21 Novembre 2024

Fonte: Corriere della Sera

di Dario Di Vico

Prima i medici in tutta Italia e il trasporto pubblico milanese, poi a incrociare le braccia saranno i dipendenti del gruppo Eni, i ferrovieri di Trenord e infine i lavoratori della grande distribuzione. A fare massa critica non è l’omogeneità di situazioni e richieste quanto il ritorno in auge dello sciopero come forma prevalente di protagonismo

C’è in giro tanta voglia di scioperare. Oggi tocca ai medici in tutta Italia e al trasporto pubblico milanese, nei prossimi giorni a incrociare le braccia saranno i dipendenti del gruppo Eni, proseguiranno i ferrovieri di Trenord e sabato 19 toccherà ai lavoratori della grande distribuzione. Le agitazioni di altre categorie non sono previste nell’arco di questa settimana ma paiono imminenti e rischiano di riempire il calendario del gennaio 2016. Le motivazioni che sono alla base di queste iniziative di lotta sono diverse tra loro e in alcuni casi condivisibili con la palese eccezione degli autoferrotranvieri dei Cub dell’Atm. Che hanno proclamato lo sciopero pochi giorni dopo la conclusione (positiva) del contratto nazionale di lavoro con un aumento medio di 100 euro. A fare massa critica non è dunque l’omogeneità delle situazioni e delle richieste quanto il ritorno in auge dello sciopero come forma prevalente di protagonismo.
In una stagione di identità/simboli deboli
, siano essi la Sinistra, il Renzismo o la Ripresa, c’è il fondato rischio che si torni al conflitto innanzitutto con l’obiettivo di compattare le file.
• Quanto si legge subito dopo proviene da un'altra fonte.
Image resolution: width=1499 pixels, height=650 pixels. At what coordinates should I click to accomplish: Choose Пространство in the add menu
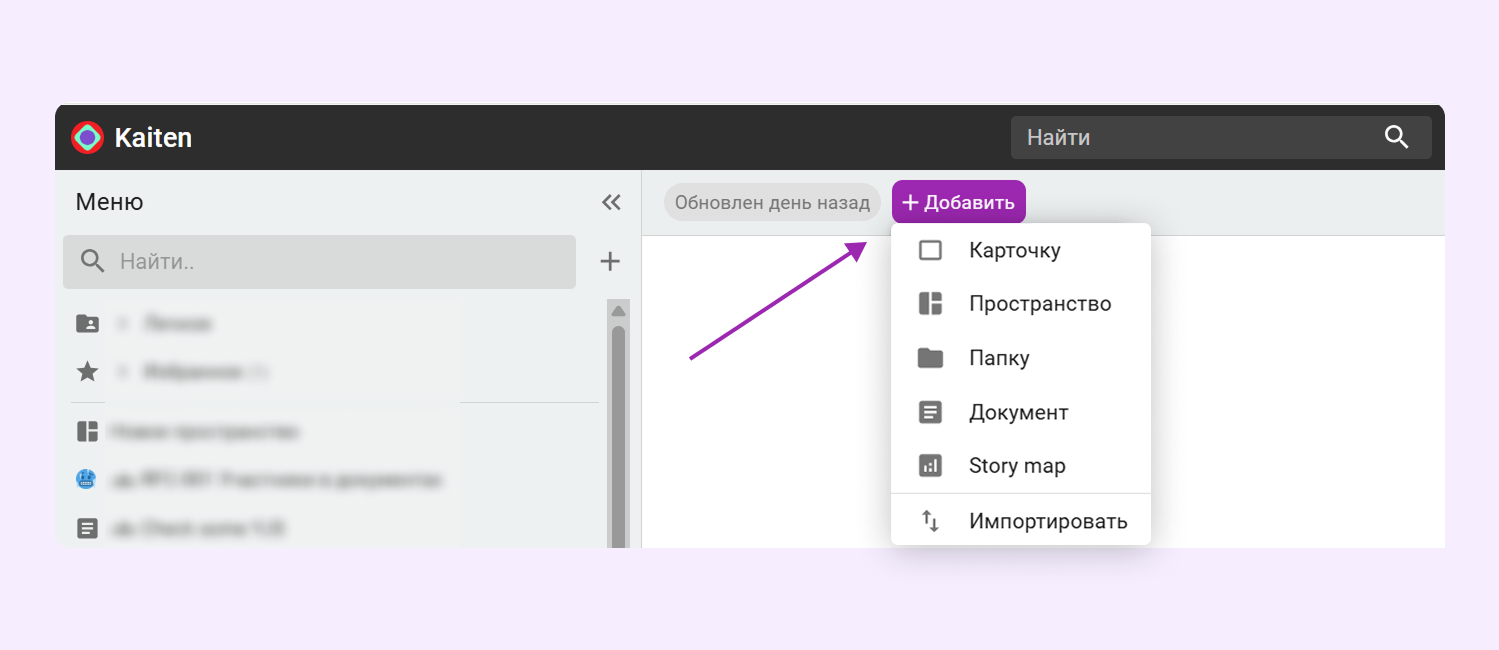1039,304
Lo sciopero — che pure comporta un sacrificio economico — ridiventa fattore di coesione, si presenta come un elemento di certezza dentro un orizzonte caratterizzato da troppe indecisioni e amnesie. È un segnale di come le politiche riformiste fatichino a intercettare un loro popolo, restino nel migliore dei casi delle scelte di vertice, se non addirittura di Palazzo.
È vero
che nel frattempo dentro la società sono maturate buone pratiche di partecipazione come il welfare aziendale, la sharing economy, le staffette generazionali ma messe tutte assieme non riescono ancora a produrre un profilo identitario forte. Non pescano sufficientemente in basso e non costituiscono ancora una vera alternativa. Lo sciopero, invece, basta a se stesso.